Using the Flink property names, the following combinations are supported by Tableflow:
kafka.cleanup-policy | changelog.mode | Tableflow Write Mode |
---|---|---|
delete | append | APPEND |
compact | upsert | UPSERT |
delete, compact | upsert | UPSERT |
Write mode can’t be changed while Tableflow is enabled. To change write mode, you must disable Tableflow, change your Kafka or Flink configurations, and then re-enable Tableflow, which creates a new table.
Use with APPEND mode¶
When Tableflow write mode is set to APPEND, Kafka records are written indelibly to the table. Tableflow interprets every Kafka record as a new row that is added to the table exactly-once.
Use with UPSERT mode¶
When Tableflow write mode is set to UPSERT, Kafka message keys are used as primary keys of the Tableflow table. Upsert tables allow you to insert, update, and delete rows from a table. Tableflow retains the most recent version of data per key in the table. This is the same functional behavior as a Flink table in upsert mode. When in upsert mode, Tableflow maintains an additional index table to improve performance at scale.
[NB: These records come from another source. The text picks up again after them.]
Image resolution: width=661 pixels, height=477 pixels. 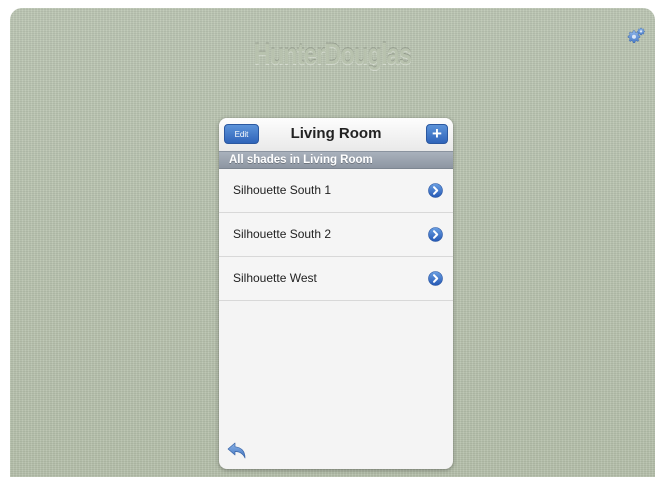 I want to click on brand-logo: HunterDouglas, so click(x=332, y=54).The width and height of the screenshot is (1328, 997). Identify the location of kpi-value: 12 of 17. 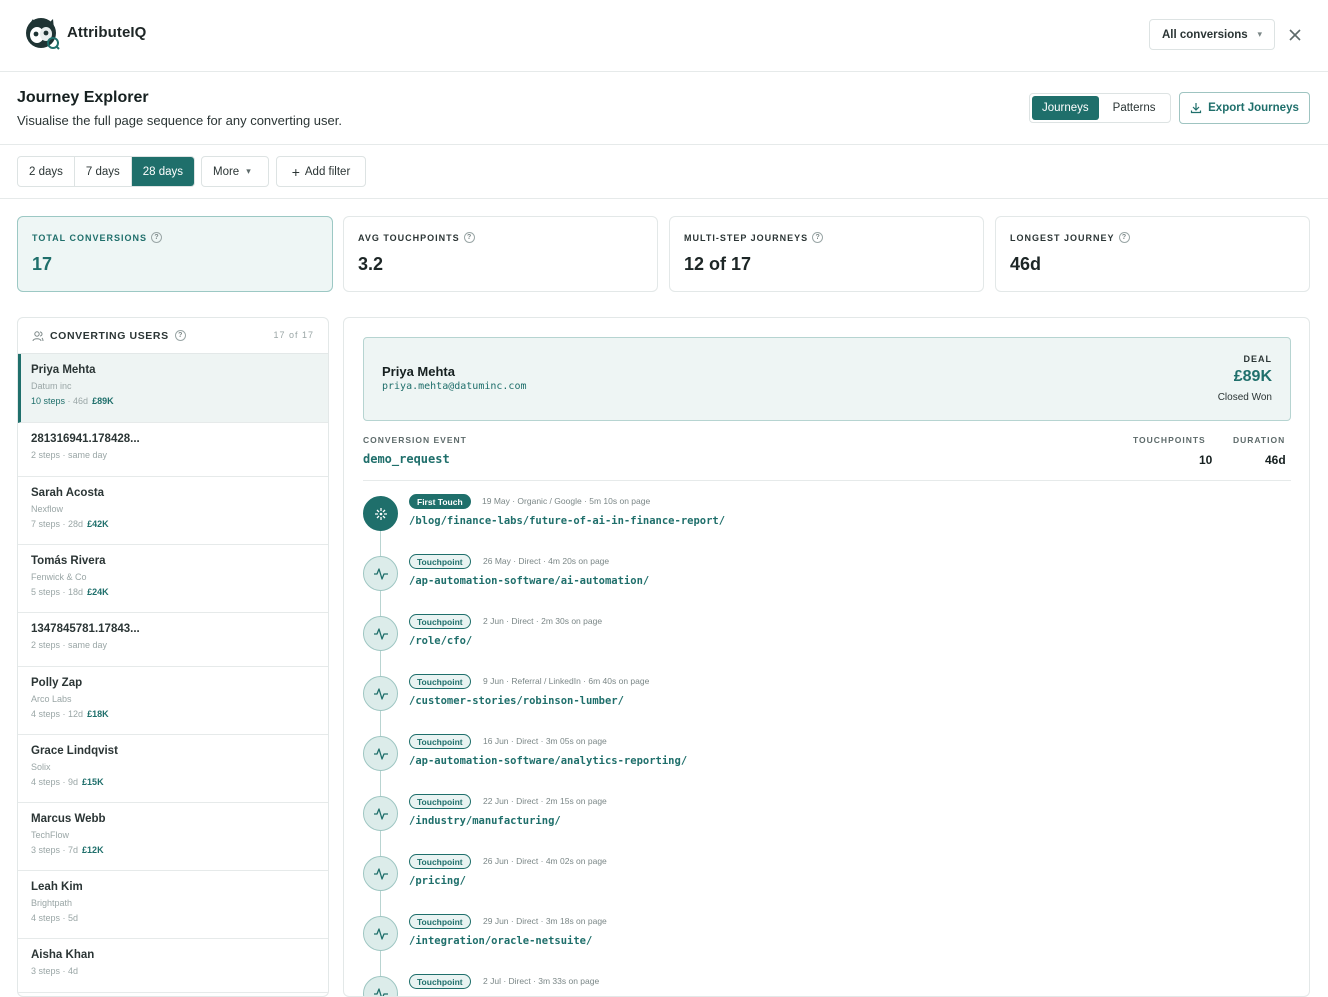
(718, 264).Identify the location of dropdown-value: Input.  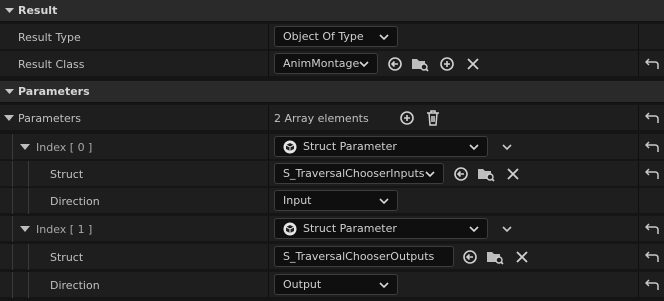
(298, 200).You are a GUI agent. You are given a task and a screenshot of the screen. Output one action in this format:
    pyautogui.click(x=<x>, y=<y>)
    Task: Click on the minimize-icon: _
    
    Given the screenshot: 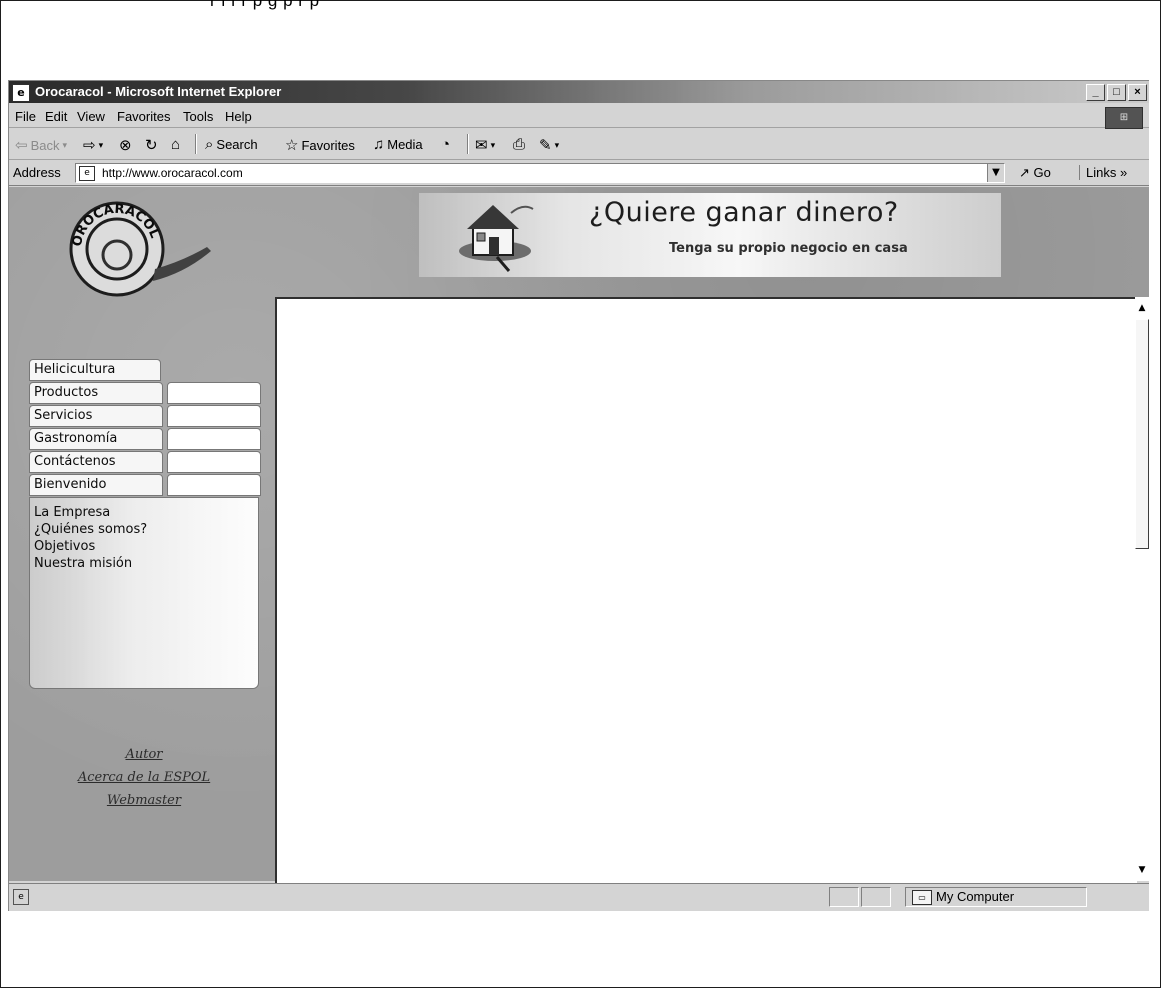 What is the action you would take?
    pyautogui.click(x=1096, y=92)
    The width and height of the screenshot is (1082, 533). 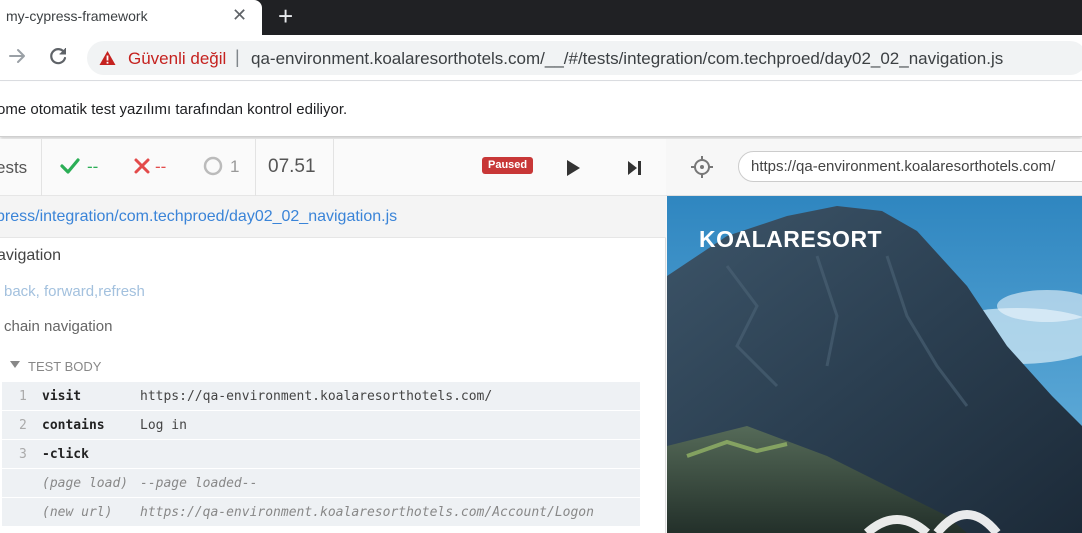 I want to click on reporter-stats-bar: ests -- -- 1 07.51 Paused, so click(x=333, y=168).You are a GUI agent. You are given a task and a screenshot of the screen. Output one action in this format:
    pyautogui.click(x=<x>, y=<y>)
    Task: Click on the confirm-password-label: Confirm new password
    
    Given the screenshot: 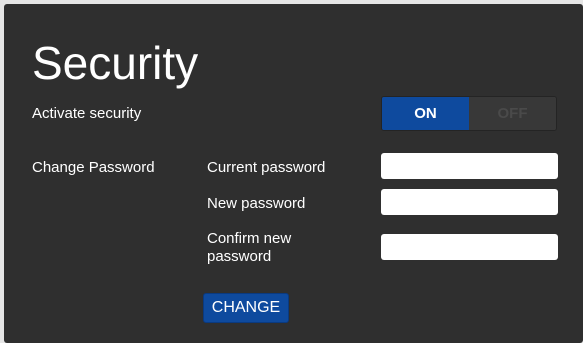 What is the action you would take?
    pyautogui.click(x=250, y=248)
If your key size exceeds 256 bytes, Tableflow uses a hash of your key to check for uniqueness. When using the upsert write mode, you are billed on Topic-Hours and GB Processed dimensions. The GB Processed dimension also includes processing related to index operations.
If the fields of your key are stored in both the Kafka key and value, the values in the Kafka record value are used, not the values in the Kafka record key.
Performance¶
Tableflow tables in the upsert write mode that have fewer than 6 billion unique rows are rated to support 20,000 Kafka events per-second. Tables with between 6 billion and 8 billion unique rows are rated to support 10,000 Kafka events per second. While there is no hard limit on the number of rows in a Tableflow upsert table, tables with more than 8 billion unique rows may see a significant reduction in the maximum number of Kafka events per-second that can be materialized by the table without falling behind.
Deletes¶
To delete rows in a Tableflow upsert table, you must send tombstone messages to your Kafka topic. Tombstone messages are Kafka messages that have a key, but an empty value. In a compacted Kafka topic, tombstones can be used to delete specific Kafka messages within a topic. Similarly, Tableflow removes a row from the table when it encounters a tombstone message with a matching key.
Limitations¶
- Tableflow does not support the
*-debezium-registry
value format in append and upsert write modes. - Tableflow does not support the
json-registry
value format in upsert write mode. - In upsert mode, Tableflow maintains an index that contains messages keys for faster insertion. The total size of all keys must not exceed the index size.
- In upsert mode, Tableflow does not support evolving the key schemas.